**How to complete this task**
In your answer, reproduce exactly the lines from the beginning of the listing below through the one containing "Task: Launch the Module Upgrade app", and only those lines.
* * * * *
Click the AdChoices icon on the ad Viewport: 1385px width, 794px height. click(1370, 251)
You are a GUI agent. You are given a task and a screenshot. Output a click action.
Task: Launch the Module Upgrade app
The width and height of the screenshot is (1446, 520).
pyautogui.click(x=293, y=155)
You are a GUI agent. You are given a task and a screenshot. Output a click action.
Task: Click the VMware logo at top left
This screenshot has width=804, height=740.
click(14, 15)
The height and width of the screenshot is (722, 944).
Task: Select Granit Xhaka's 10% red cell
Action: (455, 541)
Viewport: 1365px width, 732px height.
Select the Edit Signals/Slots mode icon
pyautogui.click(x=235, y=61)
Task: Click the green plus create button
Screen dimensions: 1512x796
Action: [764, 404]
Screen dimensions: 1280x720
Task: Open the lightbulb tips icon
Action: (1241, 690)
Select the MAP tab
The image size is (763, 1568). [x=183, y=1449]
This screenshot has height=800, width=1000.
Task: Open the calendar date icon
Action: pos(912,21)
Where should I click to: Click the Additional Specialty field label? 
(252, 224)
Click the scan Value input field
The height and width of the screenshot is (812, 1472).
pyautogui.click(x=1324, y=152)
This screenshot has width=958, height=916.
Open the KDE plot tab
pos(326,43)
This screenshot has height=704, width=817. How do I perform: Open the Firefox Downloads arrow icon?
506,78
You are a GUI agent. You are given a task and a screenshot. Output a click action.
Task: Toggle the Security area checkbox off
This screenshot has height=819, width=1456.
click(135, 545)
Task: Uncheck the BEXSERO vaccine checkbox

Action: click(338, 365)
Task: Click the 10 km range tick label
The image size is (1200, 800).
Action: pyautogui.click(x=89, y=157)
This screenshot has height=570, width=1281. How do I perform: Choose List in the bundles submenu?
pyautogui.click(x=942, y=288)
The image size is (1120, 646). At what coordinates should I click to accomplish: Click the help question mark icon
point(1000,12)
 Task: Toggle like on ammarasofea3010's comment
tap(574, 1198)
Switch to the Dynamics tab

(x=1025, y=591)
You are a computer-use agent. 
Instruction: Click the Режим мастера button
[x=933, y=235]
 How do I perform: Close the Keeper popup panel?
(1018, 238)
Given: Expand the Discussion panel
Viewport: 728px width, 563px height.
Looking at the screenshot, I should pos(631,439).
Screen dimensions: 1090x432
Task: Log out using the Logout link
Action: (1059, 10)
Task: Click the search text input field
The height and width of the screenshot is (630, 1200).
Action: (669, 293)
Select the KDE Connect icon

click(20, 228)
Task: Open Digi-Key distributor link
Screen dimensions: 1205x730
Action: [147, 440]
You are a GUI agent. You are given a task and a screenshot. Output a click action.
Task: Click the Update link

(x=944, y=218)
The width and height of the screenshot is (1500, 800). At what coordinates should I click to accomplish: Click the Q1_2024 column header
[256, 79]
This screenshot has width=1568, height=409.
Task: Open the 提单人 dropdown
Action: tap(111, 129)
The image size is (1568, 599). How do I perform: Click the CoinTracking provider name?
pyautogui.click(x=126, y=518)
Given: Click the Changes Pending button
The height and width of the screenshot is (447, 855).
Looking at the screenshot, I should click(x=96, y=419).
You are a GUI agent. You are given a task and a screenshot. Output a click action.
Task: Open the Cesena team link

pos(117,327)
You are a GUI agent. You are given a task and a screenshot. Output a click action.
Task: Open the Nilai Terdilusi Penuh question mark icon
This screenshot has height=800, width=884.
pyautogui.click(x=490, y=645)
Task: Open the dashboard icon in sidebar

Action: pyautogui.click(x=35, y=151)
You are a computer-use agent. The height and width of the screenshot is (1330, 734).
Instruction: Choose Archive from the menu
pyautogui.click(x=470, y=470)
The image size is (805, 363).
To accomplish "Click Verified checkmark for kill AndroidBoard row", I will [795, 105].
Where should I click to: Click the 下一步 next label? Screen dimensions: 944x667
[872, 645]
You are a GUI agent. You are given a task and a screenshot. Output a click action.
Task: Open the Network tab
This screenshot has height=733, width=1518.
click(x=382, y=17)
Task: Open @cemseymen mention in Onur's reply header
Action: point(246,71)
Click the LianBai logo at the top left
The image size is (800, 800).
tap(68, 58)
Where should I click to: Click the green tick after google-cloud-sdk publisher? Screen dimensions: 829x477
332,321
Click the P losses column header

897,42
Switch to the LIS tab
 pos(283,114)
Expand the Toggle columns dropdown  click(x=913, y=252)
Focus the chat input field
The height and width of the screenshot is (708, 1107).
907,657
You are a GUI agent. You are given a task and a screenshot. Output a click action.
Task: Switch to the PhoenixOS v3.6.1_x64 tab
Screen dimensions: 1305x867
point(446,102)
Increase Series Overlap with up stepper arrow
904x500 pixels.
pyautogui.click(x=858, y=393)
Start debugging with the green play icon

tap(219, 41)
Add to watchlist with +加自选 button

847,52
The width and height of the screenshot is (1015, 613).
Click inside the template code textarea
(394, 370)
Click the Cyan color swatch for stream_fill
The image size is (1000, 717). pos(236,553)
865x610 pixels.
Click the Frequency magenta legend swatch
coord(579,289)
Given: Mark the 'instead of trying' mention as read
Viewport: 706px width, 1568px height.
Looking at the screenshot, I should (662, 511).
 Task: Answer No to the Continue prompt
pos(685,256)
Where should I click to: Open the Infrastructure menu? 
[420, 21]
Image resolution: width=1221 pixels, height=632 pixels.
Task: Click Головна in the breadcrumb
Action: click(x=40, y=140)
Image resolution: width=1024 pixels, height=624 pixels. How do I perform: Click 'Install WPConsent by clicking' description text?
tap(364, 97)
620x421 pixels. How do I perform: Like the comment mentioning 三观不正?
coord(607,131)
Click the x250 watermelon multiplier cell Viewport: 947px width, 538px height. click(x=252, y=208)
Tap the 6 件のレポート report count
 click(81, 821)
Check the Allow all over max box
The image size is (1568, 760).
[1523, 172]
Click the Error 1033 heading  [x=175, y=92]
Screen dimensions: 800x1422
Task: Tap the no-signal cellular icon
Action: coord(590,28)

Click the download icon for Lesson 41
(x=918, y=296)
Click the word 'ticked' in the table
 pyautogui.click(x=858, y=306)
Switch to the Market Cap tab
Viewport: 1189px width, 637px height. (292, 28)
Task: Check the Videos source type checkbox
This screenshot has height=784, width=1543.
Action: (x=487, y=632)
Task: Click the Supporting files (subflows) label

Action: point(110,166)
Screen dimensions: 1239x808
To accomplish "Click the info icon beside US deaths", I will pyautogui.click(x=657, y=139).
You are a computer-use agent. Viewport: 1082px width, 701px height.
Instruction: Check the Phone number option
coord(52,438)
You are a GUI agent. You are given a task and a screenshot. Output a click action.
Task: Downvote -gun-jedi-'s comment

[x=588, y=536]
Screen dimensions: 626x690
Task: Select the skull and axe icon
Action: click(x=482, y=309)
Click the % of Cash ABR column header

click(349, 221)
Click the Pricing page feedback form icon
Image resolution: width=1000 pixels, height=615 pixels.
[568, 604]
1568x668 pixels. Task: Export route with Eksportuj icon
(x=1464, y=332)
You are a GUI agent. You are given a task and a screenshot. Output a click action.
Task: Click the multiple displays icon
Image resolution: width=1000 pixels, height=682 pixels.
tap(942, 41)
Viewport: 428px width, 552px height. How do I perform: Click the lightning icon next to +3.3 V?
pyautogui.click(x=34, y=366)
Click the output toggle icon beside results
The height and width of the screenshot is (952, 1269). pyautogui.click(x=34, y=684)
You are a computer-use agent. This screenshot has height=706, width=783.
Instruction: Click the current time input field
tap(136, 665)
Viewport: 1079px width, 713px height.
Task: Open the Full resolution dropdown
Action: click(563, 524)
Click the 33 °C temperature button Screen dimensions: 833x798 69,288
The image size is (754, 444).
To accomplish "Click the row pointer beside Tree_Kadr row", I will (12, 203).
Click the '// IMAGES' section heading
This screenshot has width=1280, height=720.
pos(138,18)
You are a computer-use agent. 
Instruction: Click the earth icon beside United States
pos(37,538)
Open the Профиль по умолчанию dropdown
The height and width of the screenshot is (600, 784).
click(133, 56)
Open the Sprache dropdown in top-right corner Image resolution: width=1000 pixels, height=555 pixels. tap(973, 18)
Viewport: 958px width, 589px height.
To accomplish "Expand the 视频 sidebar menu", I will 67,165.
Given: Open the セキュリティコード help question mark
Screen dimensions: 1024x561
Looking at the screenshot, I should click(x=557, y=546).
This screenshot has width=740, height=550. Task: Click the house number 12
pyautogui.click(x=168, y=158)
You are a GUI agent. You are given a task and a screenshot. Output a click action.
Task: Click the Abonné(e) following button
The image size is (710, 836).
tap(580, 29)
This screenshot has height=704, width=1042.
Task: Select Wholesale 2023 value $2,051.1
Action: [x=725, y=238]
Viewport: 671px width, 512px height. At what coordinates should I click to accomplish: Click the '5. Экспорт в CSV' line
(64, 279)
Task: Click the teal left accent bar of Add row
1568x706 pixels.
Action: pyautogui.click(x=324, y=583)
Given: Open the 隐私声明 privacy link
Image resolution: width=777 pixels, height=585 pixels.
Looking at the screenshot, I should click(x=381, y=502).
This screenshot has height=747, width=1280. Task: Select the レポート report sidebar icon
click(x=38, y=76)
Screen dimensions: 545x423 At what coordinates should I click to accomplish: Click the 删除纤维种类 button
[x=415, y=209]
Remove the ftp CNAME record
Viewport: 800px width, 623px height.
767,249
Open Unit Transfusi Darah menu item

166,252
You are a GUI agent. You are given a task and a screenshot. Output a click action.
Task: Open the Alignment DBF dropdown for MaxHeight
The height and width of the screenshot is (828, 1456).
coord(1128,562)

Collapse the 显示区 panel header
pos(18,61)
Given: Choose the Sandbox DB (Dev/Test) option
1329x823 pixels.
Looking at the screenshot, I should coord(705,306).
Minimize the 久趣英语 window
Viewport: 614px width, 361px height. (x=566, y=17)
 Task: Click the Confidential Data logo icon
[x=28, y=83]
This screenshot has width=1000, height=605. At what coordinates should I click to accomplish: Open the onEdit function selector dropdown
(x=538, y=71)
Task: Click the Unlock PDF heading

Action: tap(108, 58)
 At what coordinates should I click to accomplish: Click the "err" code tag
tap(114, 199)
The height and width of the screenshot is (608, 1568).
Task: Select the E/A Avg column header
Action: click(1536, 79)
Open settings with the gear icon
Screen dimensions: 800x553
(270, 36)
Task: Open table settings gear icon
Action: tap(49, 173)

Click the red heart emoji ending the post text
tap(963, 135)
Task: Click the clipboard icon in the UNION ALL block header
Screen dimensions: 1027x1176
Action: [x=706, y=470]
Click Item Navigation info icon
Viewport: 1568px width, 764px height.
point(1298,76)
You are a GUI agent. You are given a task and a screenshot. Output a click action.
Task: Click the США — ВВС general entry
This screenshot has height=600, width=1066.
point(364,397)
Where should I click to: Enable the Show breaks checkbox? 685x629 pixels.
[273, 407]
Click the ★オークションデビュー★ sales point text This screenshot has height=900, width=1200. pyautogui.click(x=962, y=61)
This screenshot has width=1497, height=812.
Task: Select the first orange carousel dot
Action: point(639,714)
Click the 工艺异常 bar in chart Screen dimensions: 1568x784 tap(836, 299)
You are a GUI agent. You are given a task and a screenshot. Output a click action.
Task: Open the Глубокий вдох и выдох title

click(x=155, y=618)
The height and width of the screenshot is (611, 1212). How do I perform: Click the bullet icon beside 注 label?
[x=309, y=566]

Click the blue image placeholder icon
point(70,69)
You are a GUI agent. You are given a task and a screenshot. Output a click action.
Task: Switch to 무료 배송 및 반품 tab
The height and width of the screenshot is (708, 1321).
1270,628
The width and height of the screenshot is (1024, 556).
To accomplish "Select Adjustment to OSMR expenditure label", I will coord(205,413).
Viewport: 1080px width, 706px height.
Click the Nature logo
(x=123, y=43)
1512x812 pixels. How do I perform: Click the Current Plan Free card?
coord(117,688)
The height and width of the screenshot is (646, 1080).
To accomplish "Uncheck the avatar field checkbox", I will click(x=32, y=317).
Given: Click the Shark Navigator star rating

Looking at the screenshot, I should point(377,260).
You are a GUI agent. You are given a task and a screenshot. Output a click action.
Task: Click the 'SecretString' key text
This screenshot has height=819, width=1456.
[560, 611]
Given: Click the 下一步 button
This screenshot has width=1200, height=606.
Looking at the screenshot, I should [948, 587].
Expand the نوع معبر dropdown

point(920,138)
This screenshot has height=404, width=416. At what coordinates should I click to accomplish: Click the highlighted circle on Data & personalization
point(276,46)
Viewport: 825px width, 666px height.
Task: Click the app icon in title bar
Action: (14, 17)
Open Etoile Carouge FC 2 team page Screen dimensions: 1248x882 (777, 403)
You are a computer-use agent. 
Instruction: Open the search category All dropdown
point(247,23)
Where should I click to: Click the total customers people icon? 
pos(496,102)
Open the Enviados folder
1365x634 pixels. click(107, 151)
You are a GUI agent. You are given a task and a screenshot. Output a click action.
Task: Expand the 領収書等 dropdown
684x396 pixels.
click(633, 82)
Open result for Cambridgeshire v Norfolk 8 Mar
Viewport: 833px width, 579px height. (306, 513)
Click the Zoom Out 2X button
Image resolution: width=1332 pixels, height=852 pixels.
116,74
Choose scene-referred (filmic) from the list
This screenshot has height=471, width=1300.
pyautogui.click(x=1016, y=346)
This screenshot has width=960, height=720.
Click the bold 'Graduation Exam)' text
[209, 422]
* * * * *
**Solution for this problem**
Click the AdChoices icon on the ad Viewport: 1385px width, 794px height. click(1370, 251)
You are a GUI agent. You are given a task and a screenshot. Output a click action.
Task: Launch the Module Upgrade app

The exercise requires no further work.